__DIRECTIONS FOR THIS TASK__: Lines from the one holding "Where should I" through the end of the entries, inclusive, form the whole output; reproduce them exactly and omit pictures.

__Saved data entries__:
# # #
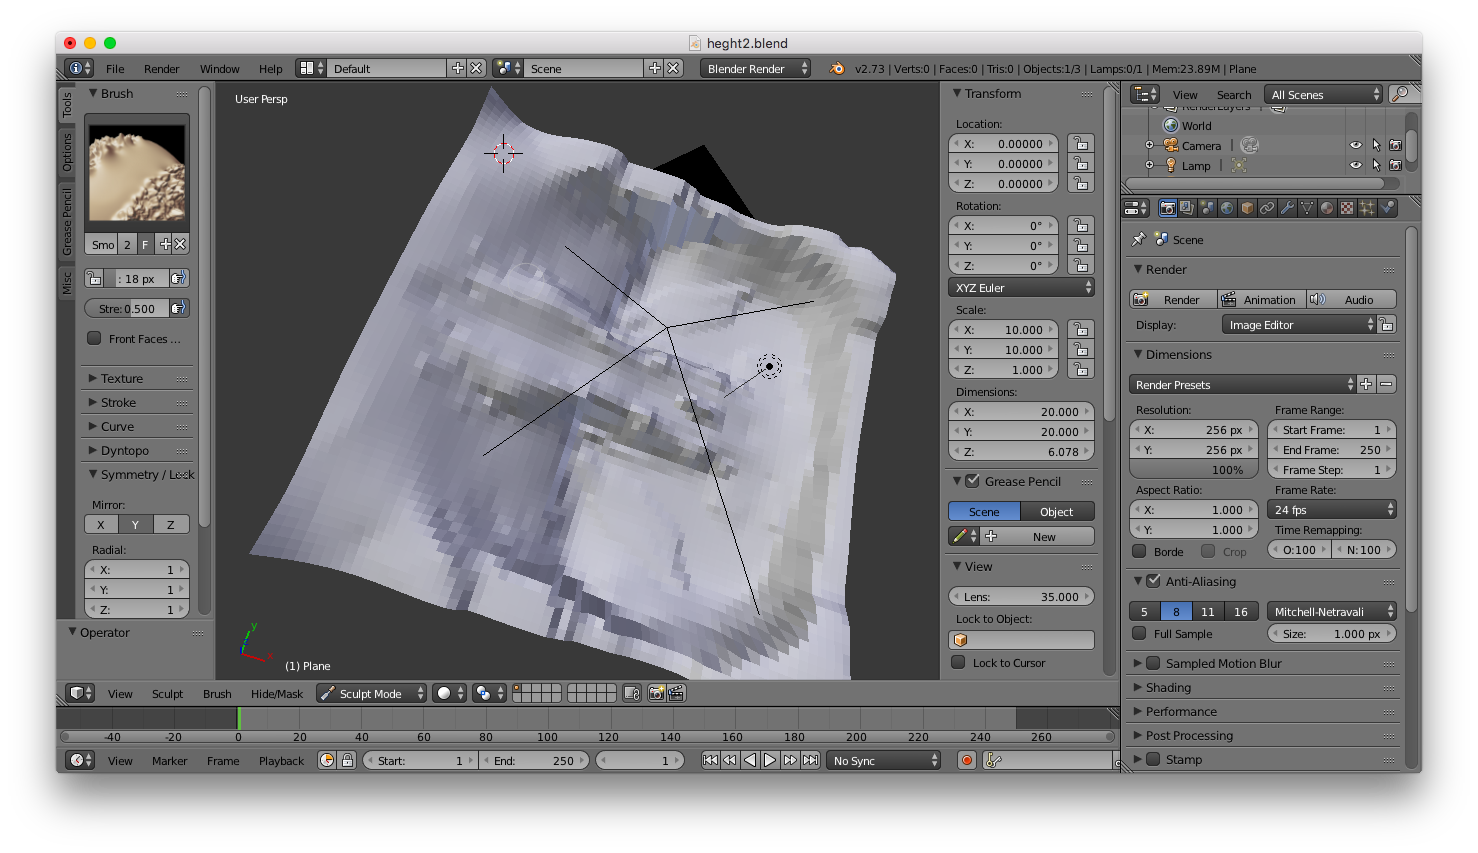Click the outliner search magnifier icon

pyautogui.click(x=1401, y=94)
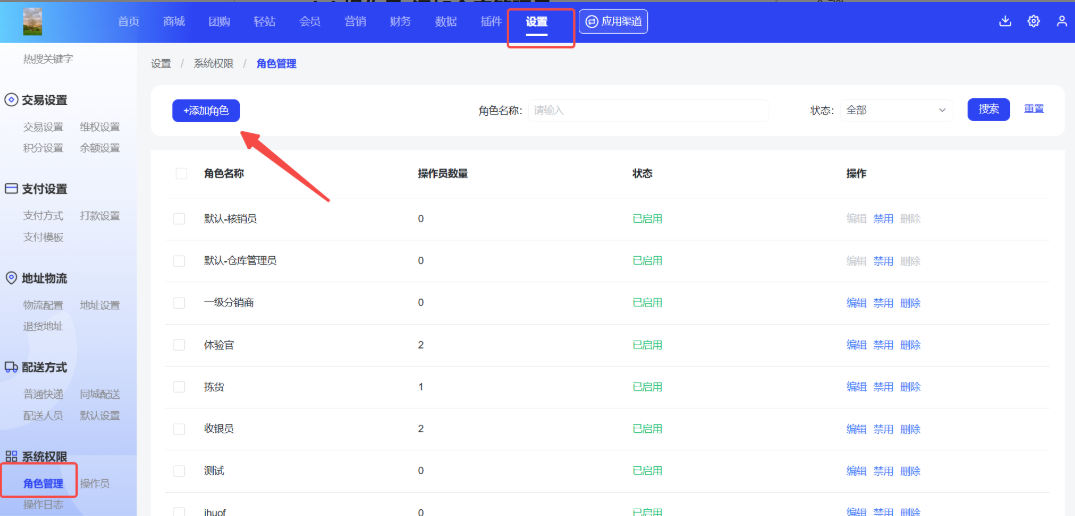Click the download icon in top bar

[x=1005, y=21]
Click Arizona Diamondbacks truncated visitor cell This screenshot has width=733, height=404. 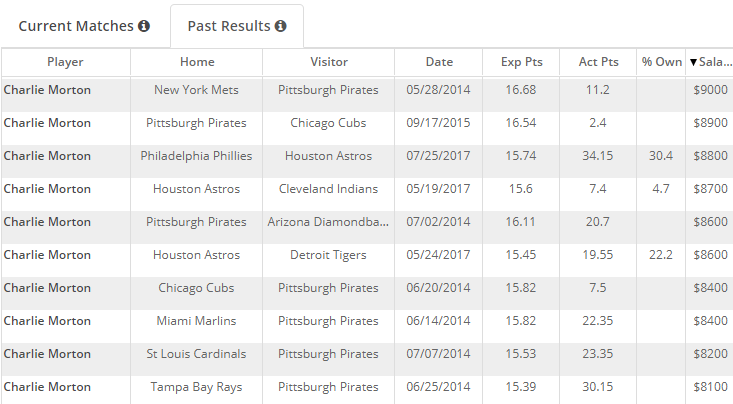coord(328,222)
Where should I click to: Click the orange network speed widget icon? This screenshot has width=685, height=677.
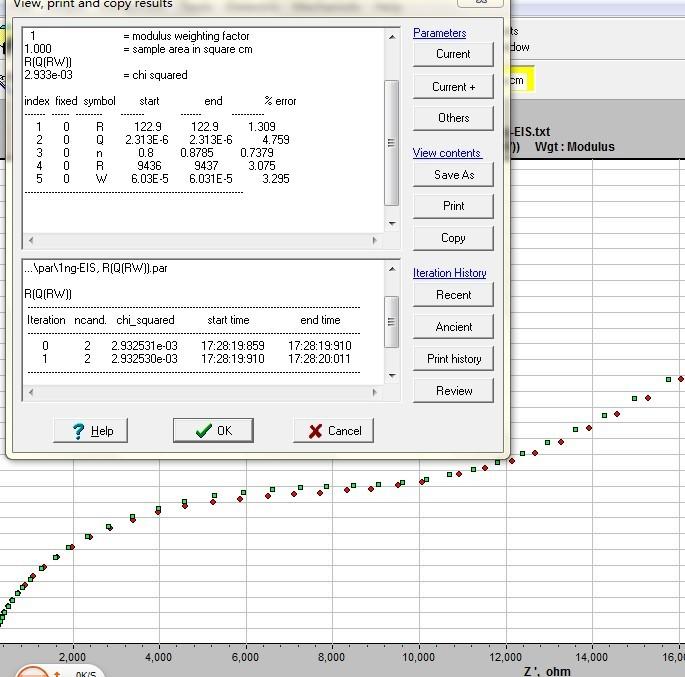[32, 670]
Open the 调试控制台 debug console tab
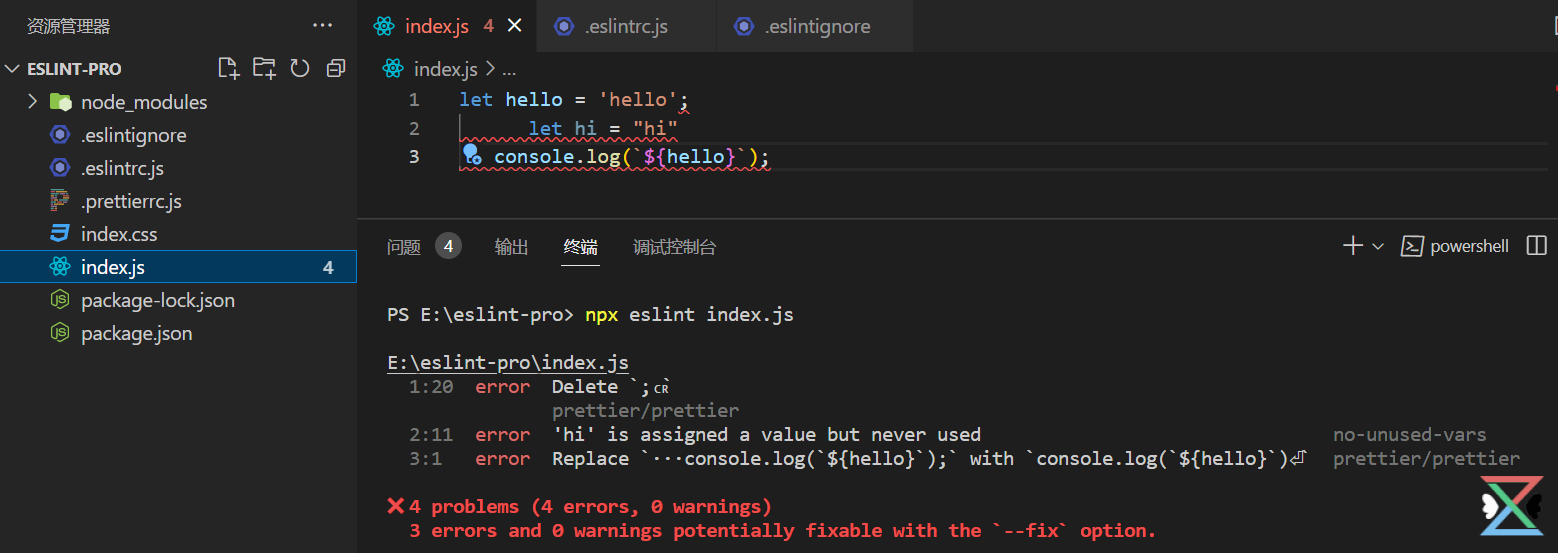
# # #
__ANSWER TO THIS TASK__:
Where should I click to: Click the orange network speed widget icon? This screenshot has width=685, height=677.
[32, 670]
Open the 调试控制台 debug console tab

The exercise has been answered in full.